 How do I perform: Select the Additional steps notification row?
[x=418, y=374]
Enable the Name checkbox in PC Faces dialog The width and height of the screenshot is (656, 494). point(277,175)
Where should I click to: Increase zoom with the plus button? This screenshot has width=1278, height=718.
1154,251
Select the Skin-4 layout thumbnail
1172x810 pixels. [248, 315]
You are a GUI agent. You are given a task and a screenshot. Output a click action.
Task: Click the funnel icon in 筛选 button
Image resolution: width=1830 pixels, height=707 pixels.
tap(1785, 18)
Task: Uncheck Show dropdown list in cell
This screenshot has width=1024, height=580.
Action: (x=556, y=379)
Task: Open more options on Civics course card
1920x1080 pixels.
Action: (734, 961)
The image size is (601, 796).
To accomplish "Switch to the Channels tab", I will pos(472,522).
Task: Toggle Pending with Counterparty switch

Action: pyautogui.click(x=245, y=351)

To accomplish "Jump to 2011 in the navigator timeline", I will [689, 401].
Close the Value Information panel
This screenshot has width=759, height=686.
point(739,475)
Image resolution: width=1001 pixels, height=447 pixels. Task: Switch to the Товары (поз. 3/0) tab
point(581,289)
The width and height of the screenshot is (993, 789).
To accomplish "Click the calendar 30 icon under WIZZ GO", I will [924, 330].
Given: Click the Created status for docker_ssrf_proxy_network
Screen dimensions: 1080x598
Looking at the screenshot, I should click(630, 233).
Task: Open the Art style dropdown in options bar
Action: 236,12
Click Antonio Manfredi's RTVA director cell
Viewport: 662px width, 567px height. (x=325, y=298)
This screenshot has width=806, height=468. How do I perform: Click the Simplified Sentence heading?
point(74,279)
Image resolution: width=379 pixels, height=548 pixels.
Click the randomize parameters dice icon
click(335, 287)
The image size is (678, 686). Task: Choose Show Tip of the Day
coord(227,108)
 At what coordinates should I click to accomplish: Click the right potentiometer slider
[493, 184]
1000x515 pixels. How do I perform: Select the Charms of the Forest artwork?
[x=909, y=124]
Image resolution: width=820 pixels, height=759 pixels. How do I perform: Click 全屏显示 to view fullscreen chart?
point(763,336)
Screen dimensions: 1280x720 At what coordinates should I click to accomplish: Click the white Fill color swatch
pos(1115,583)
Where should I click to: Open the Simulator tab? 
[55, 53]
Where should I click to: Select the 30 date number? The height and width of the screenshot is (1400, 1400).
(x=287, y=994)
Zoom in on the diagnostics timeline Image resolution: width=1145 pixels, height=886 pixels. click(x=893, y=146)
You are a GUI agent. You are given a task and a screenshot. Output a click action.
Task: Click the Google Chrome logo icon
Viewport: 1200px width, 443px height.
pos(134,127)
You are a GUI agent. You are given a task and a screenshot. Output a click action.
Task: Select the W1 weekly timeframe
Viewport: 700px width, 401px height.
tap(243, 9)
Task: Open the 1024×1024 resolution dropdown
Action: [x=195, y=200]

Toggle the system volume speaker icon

________

WORK INSTRUCTIONS: The answer should be a single number: how many lines in the entries contain "timeline".

RESULT OF THIS EXERCISE: 2